[Task goal]:
Please rewrite the data below, replacing every "computer-use agent" with "GUI agent" and leaving everything else unchanged.

[Dataset rows]:
************
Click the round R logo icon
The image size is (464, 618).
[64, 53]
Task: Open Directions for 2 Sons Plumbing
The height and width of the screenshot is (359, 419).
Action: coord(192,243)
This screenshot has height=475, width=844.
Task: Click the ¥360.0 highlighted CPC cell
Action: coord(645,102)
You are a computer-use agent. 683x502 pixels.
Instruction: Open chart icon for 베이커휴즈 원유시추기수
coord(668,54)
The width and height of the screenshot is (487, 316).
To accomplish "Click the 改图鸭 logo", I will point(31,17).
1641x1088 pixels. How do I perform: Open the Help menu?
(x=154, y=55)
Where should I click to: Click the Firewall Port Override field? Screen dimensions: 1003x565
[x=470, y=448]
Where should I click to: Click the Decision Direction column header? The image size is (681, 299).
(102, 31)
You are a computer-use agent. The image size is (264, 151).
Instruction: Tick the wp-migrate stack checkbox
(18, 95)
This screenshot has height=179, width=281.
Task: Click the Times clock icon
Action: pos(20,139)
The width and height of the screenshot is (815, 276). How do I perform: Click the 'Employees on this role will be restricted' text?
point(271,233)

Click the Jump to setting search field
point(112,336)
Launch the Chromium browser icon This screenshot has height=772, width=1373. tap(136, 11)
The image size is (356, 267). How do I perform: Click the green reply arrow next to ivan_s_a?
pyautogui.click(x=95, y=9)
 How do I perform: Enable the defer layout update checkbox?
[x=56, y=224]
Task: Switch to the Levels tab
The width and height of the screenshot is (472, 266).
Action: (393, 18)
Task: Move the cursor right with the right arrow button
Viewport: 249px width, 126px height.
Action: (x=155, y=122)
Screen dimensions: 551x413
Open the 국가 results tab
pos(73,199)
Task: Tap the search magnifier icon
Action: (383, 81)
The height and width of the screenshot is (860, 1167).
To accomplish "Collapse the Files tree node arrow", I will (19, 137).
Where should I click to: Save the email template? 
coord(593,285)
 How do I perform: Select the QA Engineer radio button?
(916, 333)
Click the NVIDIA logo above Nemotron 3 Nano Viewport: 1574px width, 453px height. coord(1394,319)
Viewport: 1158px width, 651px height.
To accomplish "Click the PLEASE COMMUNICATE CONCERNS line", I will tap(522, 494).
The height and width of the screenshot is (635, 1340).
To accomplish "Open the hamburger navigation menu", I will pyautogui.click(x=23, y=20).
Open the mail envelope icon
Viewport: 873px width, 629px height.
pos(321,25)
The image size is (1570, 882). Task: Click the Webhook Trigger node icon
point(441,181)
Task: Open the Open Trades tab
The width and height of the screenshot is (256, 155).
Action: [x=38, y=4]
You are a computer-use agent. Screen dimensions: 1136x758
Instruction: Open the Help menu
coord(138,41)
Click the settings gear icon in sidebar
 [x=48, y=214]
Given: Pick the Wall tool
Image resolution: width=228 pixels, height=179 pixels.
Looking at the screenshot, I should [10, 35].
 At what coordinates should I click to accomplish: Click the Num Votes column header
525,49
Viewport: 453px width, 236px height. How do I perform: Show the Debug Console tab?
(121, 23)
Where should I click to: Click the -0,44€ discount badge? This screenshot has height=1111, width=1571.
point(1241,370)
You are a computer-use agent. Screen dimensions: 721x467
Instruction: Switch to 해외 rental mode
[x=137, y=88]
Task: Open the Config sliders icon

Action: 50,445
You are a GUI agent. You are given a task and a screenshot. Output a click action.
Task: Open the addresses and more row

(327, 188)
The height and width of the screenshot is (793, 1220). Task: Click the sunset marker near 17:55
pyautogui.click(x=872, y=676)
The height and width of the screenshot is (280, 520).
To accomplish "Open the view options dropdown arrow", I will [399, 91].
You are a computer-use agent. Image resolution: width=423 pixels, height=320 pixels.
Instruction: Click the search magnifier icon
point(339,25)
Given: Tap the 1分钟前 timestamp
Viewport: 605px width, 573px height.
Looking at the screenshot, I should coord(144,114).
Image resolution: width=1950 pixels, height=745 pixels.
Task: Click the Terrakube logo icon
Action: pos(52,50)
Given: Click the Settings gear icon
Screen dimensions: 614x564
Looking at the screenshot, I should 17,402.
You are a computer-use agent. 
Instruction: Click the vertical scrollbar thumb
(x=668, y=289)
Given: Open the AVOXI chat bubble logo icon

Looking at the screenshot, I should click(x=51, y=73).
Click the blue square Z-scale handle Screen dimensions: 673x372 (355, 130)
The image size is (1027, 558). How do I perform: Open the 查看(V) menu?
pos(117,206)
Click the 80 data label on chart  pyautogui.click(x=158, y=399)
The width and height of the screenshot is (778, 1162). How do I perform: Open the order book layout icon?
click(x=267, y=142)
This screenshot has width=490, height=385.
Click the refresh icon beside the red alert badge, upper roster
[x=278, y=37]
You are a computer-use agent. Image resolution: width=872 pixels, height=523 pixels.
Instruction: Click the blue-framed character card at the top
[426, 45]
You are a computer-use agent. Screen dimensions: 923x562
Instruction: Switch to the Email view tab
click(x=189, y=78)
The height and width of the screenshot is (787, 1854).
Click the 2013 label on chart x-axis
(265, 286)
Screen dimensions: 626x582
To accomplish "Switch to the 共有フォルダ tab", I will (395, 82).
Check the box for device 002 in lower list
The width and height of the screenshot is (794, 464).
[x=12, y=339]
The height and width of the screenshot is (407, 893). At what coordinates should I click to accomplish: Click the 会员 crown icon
************
[Task response]:
Click the round R logo icon
The image size is (464, 618).
[64, 53]
Task: Open Directions for 2 Sons Plumbing
The height and width of the screenshot is (359, 419).
Action: coord(192,243)
This screenshot has height=475, width=844.
Task: Click the ¥360.0 highlighted CPC cell
Action: coord(645,102)
You are a GUI agent. 683x502 pixels.
Instruction: Open chart icon for 베이커휴즈 원유시추기수
coord(668,54)
The width and height of the screenshot is (487, 316).
To accomplish "Click the 改图鸭 logo", I will point(31,17).
1641x1088 pixels. How do I perform: Open the Help menu?
(x=154, y=55)
Where should I click to: Click the Firewall Port Override field? Screen dimensions: 1003x565
[x=470, y=448]
Where should I click to: Click the Decision Direction column header? The image size is (681, 299).
(102, 31)
You are a GUI agent. The image size is (264, 151).
Instruction: Tick the wp-migrate stack checkbox
(18, 95)
This screenshot has height=179, width=281.
Task: Click the Times clock icon
Action: pos(20,139)
The width and height of the screenshot is (815, 276). How do I perform: Click the 'Employees on this role will be restricted' text?
point(271,233)

Click the Jump to setting search field
point(112,336)
Launch the Chromium browser icon This screenshot has height=772, width=1373. tap(136, 11)
The image size is (356, 267). How do I perform: Click the green reply arrow next to ivan_s_a?
pyautogui.click(x=95, y=9)
 How do I perform: Enable the defer layout update checkbox?
[x=56, y=224]
Task: Switch to the Levels tab
The width and height of the screenshot is (472, 266).
Action: (393, 18)
Task: Move the cursor right with the right arrow button
Viewport: 249px width, 126px height.
Action: (x=155, y=122)
Screen dimensions: 551x413
Open the 국가 results tab
pos(73,199)
Task: Tap the search magnifier icon
Action: (383, 81)
The height and width of the screenshot is (860, 1167).
To accomplish "Collapse the Files tree node arrow", I will (19, 137).
Where should I click to: Save the email template? 
coord(593,285)
 How do I perform: Select the QA Engineer radio button?
(916, 333)
Click the NVIDIA logo above Nemotron 3 Nano Viewport: 1574px width, 453px height. coord(1394,319)
Viewport: 1158px width, 651px height.
To accomplish "Click the PLEASE COMMUNICATE CONCERNS line", I will tap(522, 494).
The height and width of the screenshot is (635, 1340).
To accomplish "Open the hamburger navigation menu", I will pyautogui.click(x=23, y=20).
Open the mail envelope icon
Viewport: 873px width, 629px height.
pos(321,25)
The image size is (1570, 882). Task: Click the Webhook Trigger node icon
point(441,181)
Task: Open the Open Trades tab
The width and height of the screenshot is (256, 155).
Action: [x=38, y=4]
You are a GUI agent. Screen dimensions: 1136x758
Instruction: Open the Help menu
coord(138,41)
Click the settings gear icon in sidebar
 [x=48, y=214]
Given: Pick the Wall tool
Image resolution: width=228 pixels, height=179 pixels.
Looking at the screenshot, I should [10, 35].
 At what coordinates should I click to accomplish: Click the Num Votes column header
525,49
Viewport: 453px width, 236px height. How do I perform: Show the Debug Console tab?
(121, 23)
Where should I click to: Click the -0,44€ discount badge? This screenshot has height=1111, width=1571.
point(1241,370)
You are a GUI agent. Screen dimensions: 721x467
Instruction: Switch to 해외 rental mode
[x=137, y=88]
Task: Open the Config sliders icon

Action: 50,445
You are a GUI agent. You are given a task and a screenshot. Output a click action.
Task: Open the addresses and more row

(327, 188)
The height and width of the screenshot is (793, 1220). Task: Click the sunset marker near 17:55
pyautogui.click(x=872, y=676)
The height and width of the screenshot is (280, 520).
To accomplish "Open the view options dropdown arrow", I will [399, 91].
You are a GUI agent. Image resolution: width=423 pixels, height=320 pixels.
Instruction: Click the search magnifier icon
point(339,25)
Given: Tap the 1分钟前 timestamp
Viewport: 605px width, 573px height.
Looking at the screenshot, I should coord(144,114).
Image resolution: width=1950 pixels, height=745 pixels.
Task: Click the Terrakube logo icon
Action: pos(52,50)
Given: Click the Settings gear icon
Screen dimensions: 614x564
Looking at the screenshot, I should 17,402.
You are a GUI agent. 
Instruction: Click the vertical scrollbar thumb
(x=668, y=289)
Given: Open the AVOXI chat bubble logo icon

Looking at the screenshot, I should click(x=51, y=73).
Click the blue square Z-scale handle Screen dimensions: 673x372 (355, 130)
The image size is (1027, 558). How do I perform: Open the 查看(V) menu?
pos(117,206)
Click the 80 data label on chart  pyautogui.click(x=158, y=399)
The width and height of the screenshot is (778, 1162). How do I perform: Open the order book layout icon?
click(x=267, y=142)
This screenshot has width=490, height=385.
Click the refresh icon beside the red alert badge, upper roster
[x=278, y=37]
You are a GUI agent. Image resolution: width=872 pixels, height=523 pixels.
Instruction: Click the blue-framed character card at the top
[426, 45]
You are a GUI agent. Screen dimensions: 923x562
Instruction: Switch to the Email view tab
click(x=189, y=78)
The height and width of the screenshot is (787, 1854).
Click the 2013 label on chart x-axis
(265, 286)
Screen dimensions: 626x582
To accomplish "Switch to the 共有フォルダ tab", I will (395, 82).
Check the box for device 002 in lower list
The width and height of the screenshot is (794, 464).
[x=12, y=339]
The height and width of the screenshot is (407, 893). At what coordinates should I click to accomplish: Click the 会员 crown icon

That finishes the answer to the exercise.